PrintFluffy Gluten Free Milk Honey Rolls Recipe
Bake irresistible Fluffy GlutenFree Milk Honey Rolls Recipe So easy and familyapproved tested in my Texas kitchen My kids love this Get the recipe
- Prep Time: 20 minutes
- Cook Time: 25 minutes
- Total Time: 2 hours 10 minutes
- Yield: 12 rolls
- Category: Bread
- Cuisine: American
Ingredients
- 1 cup milk, warmed (about 110°F)
- 2 ¼ teaspoons active dry yeast
- ¼ cup honey
- 1 tablespoon honey
- 4 tablespoons unsalted butter, melted
- 1 teaspoon salt
- 2 large eggs
- 3 cups gluten-free all-purpose flour blend (with xanthan gum)
- ¼ cup tapioca starch
Instructions
- Activate the Yeast. In a large bowl, combine the warm milk, yeast, and 1 tablespoon of honey. Give it a gentle stir and let it sit for 5-10 minutes, or until foamy.
- Combine Wet Ingredients. Add the melted butter, salt, eggs, and remaining ¼ cup of honey to the yeast mixture. Whisk everything together until well combined.
- Add Dry Ingredients. In a separate bowl, whisk together the gluten-free flour blend and tapioca starch. Gradually add the dry ingredients to the wet ingredients, mixing on low speed with an electric mixer or by hand until a dough forms.

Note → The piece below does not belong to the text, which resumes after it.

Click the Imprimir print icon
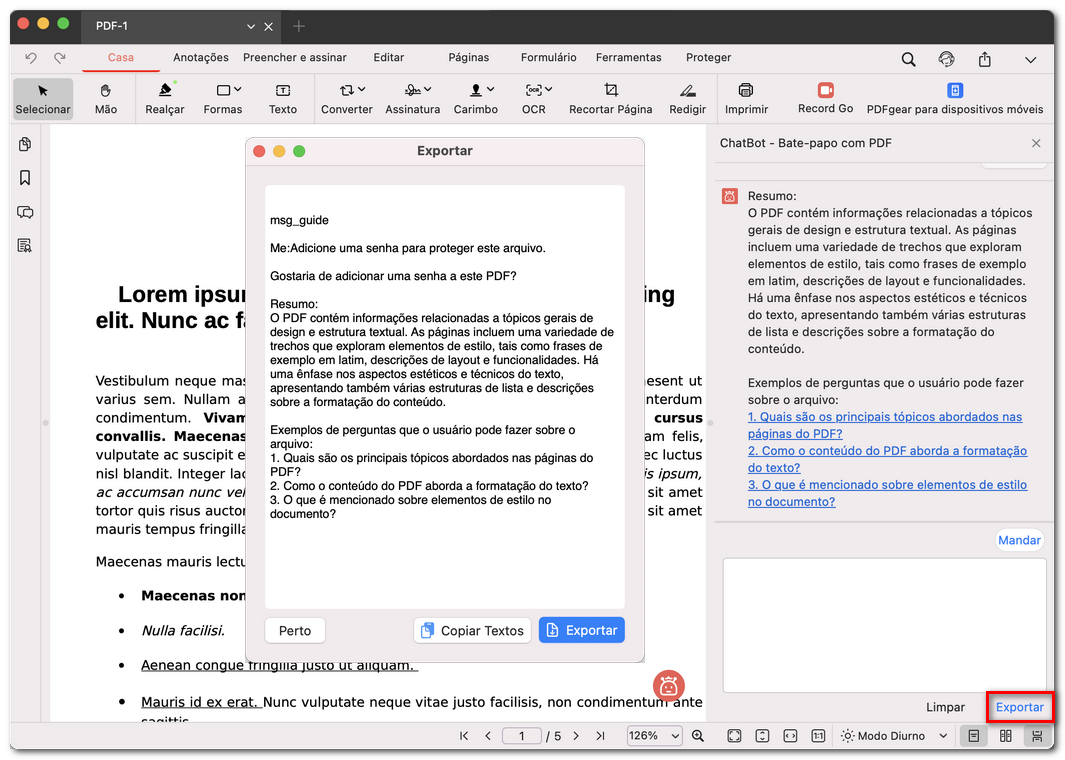Image resolution: width=1065 pixels, height=760 pixels. pyautogui.click(x=746, y=99)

- First Rise. Lightly grease a large bowl with butter. Place the dough in the bowl, turning to coat. Cover the bowl with plastic wrap and let it rise in a warm place for 1-1.5 hours, or until doubled in size.

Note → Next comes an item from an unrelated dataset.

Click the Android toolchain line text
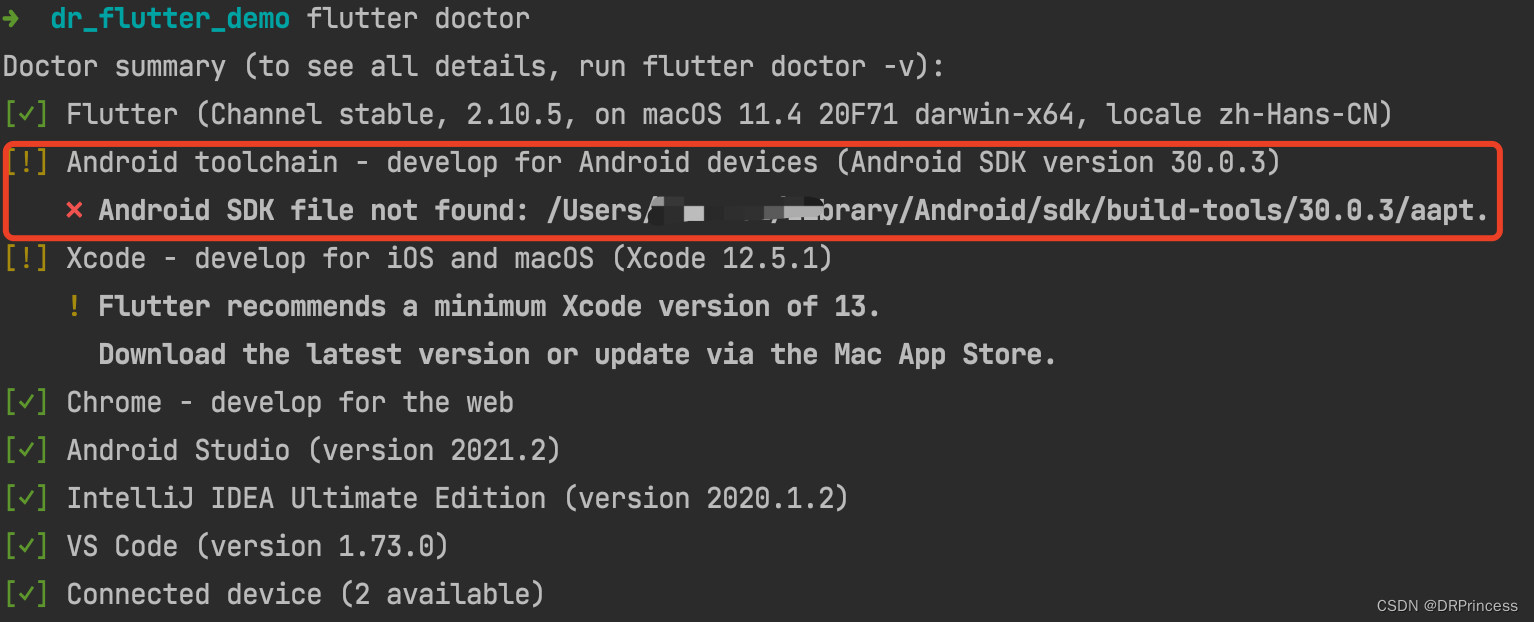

- Shape the Rolls. Gently punch down the dough to release the air. On a lightly floured surface (using gluten-free flour), turn out the dough. Divide the dough into 12 equal pieces. Roll each piece into a smooth ball.

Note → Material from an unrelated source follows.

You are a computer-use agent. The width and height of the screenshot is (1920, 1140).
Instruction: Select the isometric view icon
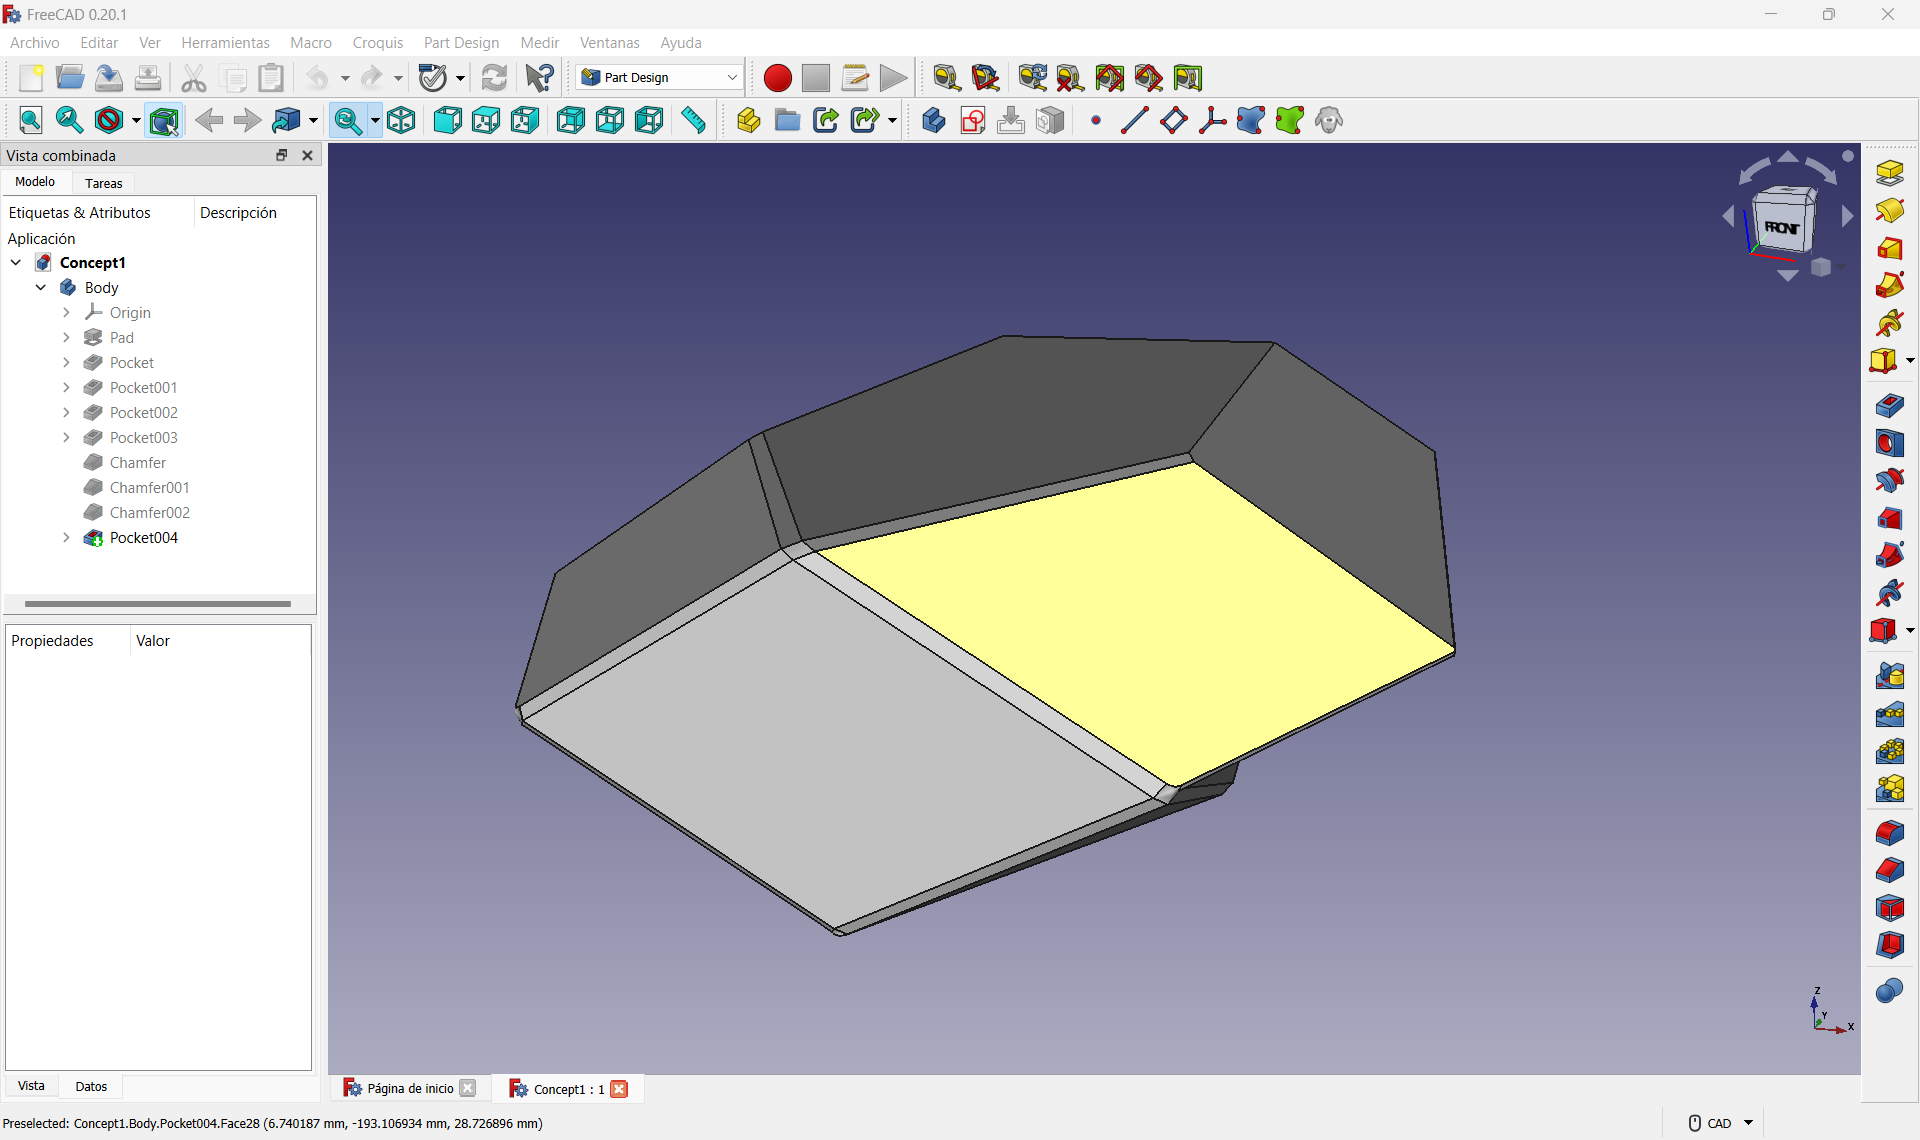pyautogui.click(x=401, y=121)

- Second Rise. Place the rolls in a greased 9×13 inch baking dish. Cover with plastic wrap and let them rise again for 30-45 minutes, or until puffy.
- Bake. Preheat your oven to 350°F (175°C). Bake the rolls for 20-25 minutes, or until golden brown on top. Cover the rolls loosely with foil during the last 10 minutes of baking prevents them from getting too dark.
- Brush with Honey Butter. While the rolls are still warm, brush them with melted butter mixed with a tablespoon of honey.
Notes
Soft, slightly sweet, and perfect gluten-free milk honey rolls that are kid-approved and easy to make. A delicious treat for the whole family!